Levesque received his diagnosis the day after he returned from vacation, when he says his treatment went into “hyper-speed.” After a week in NSMC’s intensive care unit for treatment of internal bleeding associated with his lymphoma, Levesque began a course of chemotherapy that included six outpatient sessions at the Mass General/North Shore Cancer Center in Danvers plus three inpatient sessions on Davenport 9, under the care of Mass General/North Shore Cancer Center oncologist James Weitzman, M.D.

“From diagnosis through treatment, cancer exacts a physical and emotional toll on patients,” says Dr. Weitzman. “While our current facilities allow us to provide effective clinical care, we saw a need to create a more comfortable, supportive environment that will make it easier for patients to focus on their health and well-being."

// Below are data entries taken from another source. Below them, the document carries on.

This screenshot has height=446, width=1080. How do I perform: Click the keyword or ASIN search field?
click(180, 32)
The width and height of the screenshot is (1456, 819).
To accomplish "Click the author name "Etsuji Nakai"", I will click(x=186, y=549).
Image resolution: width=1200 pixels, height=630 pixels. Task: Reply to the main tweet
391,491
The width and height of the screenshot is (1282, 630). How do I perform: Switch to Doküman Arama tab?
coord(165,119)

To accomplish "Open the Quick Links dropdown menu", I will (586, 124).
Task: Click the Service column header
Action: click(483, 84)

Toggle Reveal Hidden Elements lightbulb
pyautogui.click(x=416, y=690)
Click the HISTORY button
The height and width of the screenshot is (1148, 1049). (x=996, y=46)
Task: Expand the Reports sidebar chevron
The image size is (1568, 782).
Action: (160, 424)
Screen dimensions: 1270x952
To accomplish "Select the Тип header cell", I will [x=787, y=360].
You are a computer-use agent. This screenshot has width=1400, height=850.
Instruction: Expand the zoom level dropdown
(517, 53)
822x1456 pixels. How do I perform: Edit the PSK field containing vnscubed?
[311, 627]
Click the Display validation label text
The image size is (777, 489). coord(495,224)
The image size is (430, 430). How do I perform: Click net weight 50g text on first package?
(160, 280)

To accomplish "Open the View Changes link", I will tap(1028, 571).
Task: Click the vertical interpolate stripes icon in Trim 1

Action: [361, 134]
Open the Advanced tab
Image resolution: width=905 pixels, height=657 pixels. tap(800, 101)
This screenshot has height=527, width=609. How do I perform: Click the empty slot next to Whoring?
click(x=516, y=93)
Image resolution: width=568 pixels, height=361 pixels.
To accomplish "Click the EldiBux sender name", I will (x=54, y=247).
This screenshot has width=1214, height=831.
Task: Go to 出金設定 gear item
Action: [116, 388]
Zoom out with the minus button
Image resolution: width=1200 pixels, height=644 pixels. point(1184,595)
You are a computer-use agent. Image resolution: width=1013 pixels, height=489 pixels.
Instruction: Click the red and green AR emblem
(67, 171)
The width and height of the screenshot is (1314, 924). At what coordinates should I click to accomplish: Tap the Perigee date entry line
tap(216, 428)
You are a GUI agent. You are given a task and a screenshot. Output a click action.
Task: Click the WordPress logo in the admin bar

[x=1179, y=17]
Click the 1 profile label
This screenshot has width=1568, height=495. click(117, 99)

As part of the renovation, the inpatient oncology unit’s six private patient rooms will be redesigned to include family space for overnight stays. An enhanced caregiver area in each room combined with centralized resources will improve overall efficiency.

Levesque, who today is in total remission and “feeling great,” has a good idea of the 
difference these planned changes will make. He recently spent a few days in NSMC’s recently renovated Phippin Building following a knee replacement and describes the patient rooms there as “spectacular.”

As Dr. Weitzman looks ahead to this year’s Cancer WALK/RUN, he’s reminded of the advances it makes possible and the reason he chose to become an oncologist. “It’s the nature of cancer that we have good days and sad days in our practice,” he says. “The WALK/RUN is a day we celebrate all of the lives we touch.”